▶ _Exercise objective_
In the data below, find every line with the string "agent" and pull it out.

(Dataset entries)
####################

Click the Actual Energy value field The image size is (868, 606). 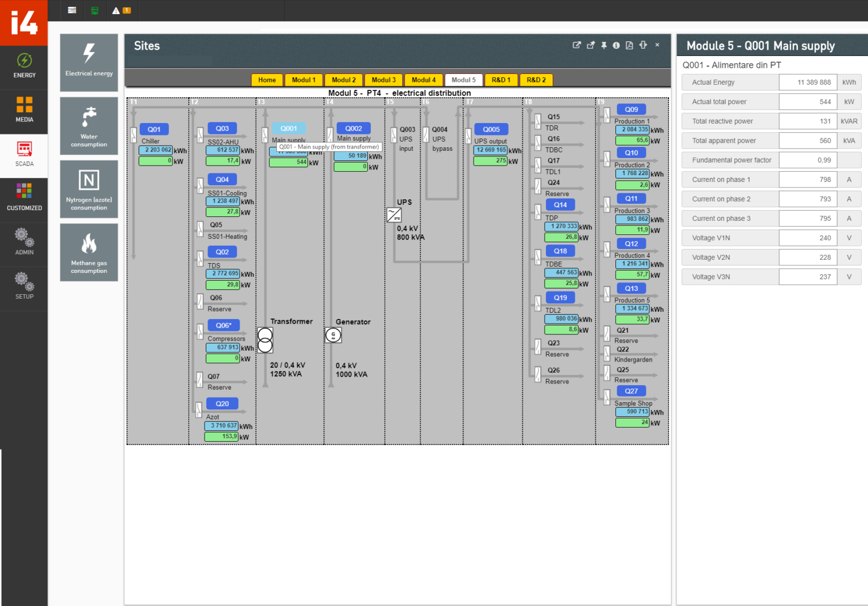coord(808,82)
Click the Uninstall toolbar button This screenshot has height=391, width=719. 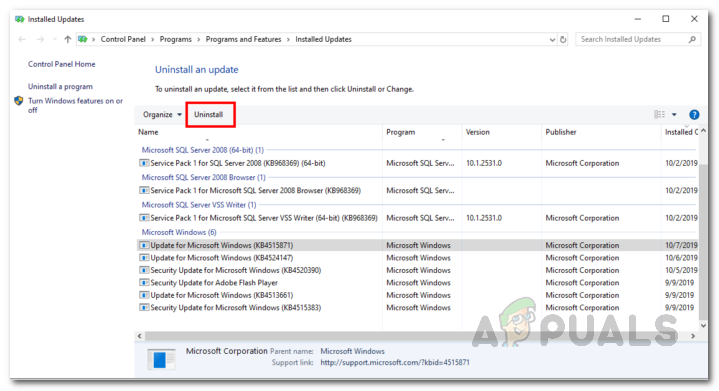coord(209,115)
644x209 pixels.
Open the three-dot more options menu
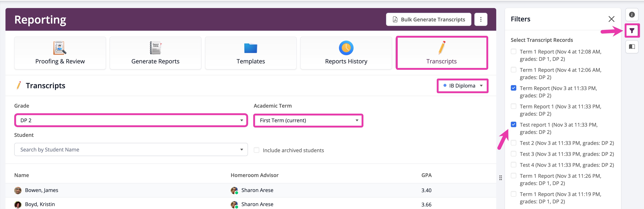pyautogui.click(x=481, y=20)
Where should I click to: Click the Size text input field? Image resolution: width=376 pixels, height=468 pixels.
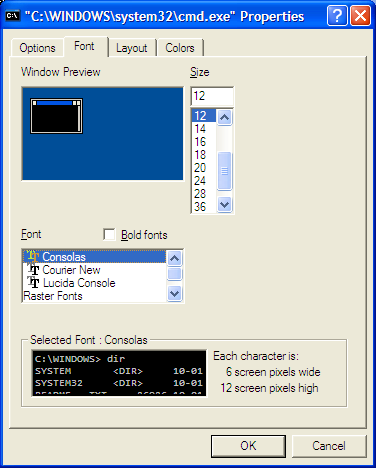point(212,96)
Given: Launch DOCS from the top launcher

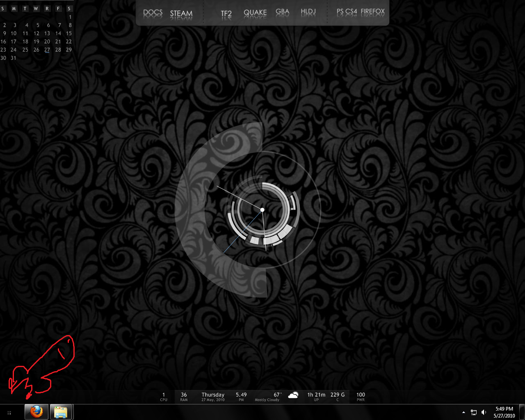Looking at the screenshot, I should (x=153, y=13).
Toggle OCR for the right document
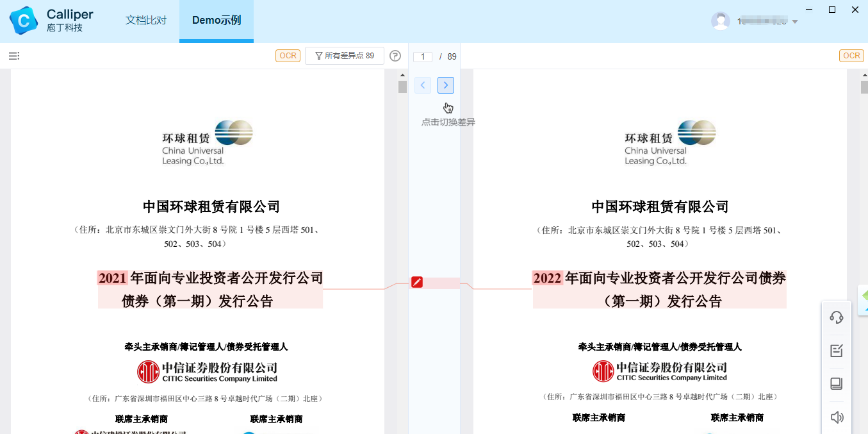 coord(851,56)
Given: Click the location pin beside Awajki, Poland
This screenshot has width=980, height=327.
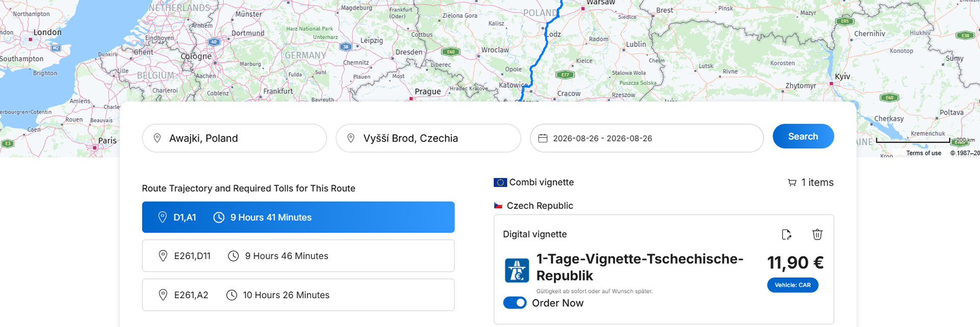Looking at the screenshot, I should tap(157, 138).
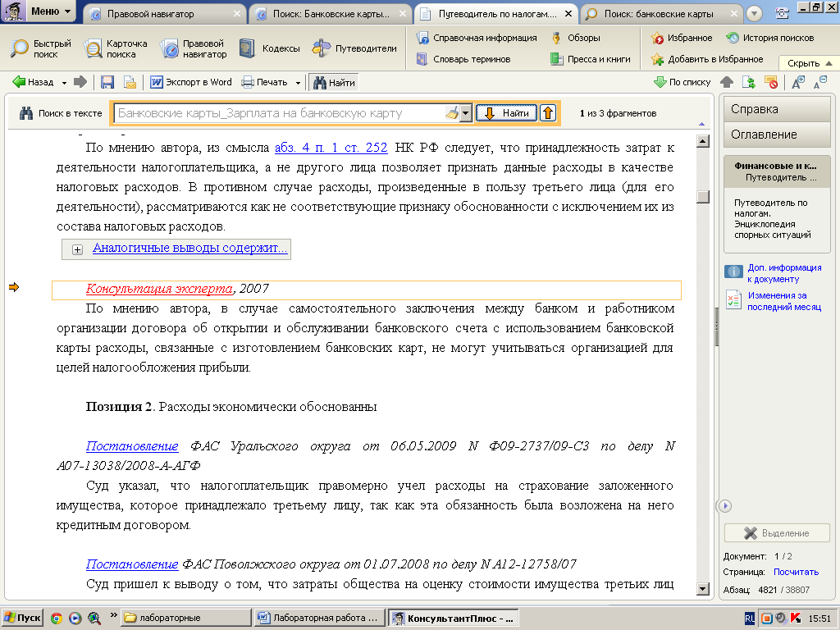Image resolution: width=840 pixels, height=630 pixels.
Task: Click the Найти next fragment button
Action: (x=507, y=113)
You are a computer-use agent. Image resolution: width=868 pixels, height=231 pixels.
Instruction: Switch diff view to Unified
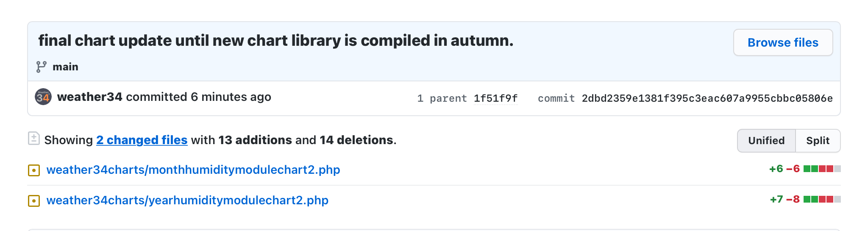click(x=766, y=141)
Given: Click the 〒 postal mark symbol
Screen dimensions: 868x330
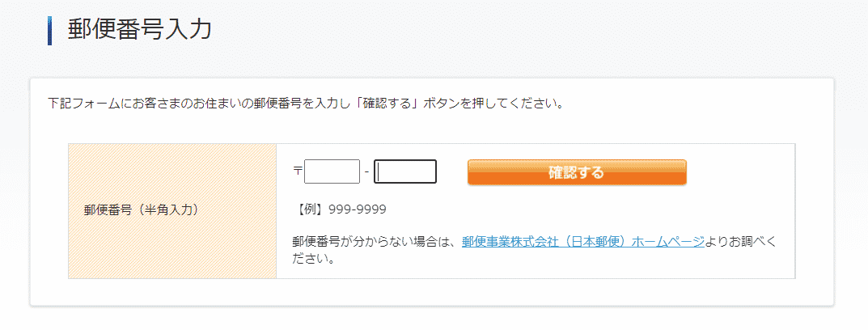Looking at the screenshot, I should coord(298,171).
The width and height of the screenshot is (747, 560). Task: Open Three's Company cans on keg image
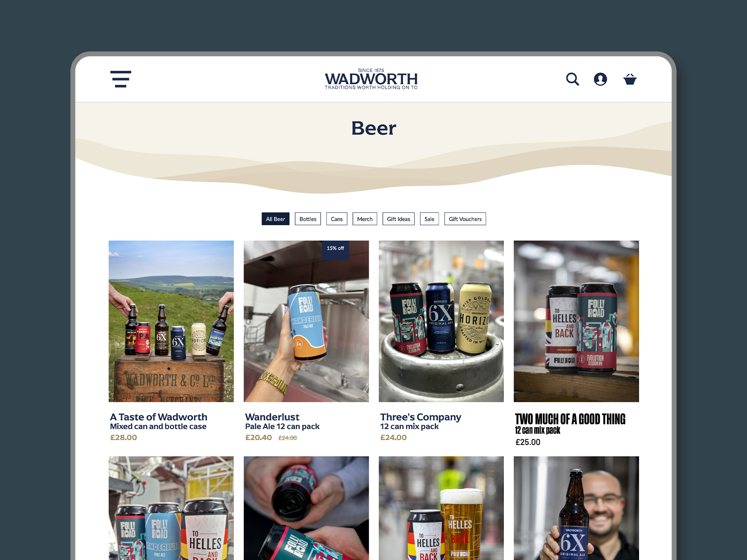point(441,321)
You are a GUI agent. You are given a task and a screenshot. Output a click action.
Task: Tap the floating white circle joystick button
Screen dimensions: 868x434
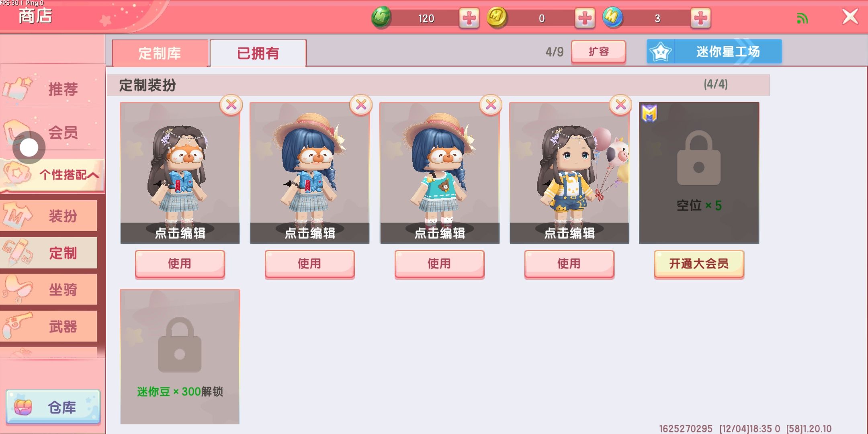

####################

▶ _Worked solution_
You are a computer-use agent. Image resolution: width=868 pixels, height=231 pixels.
You are a GUI agent. You are given a task and a screenshot. Output a click action.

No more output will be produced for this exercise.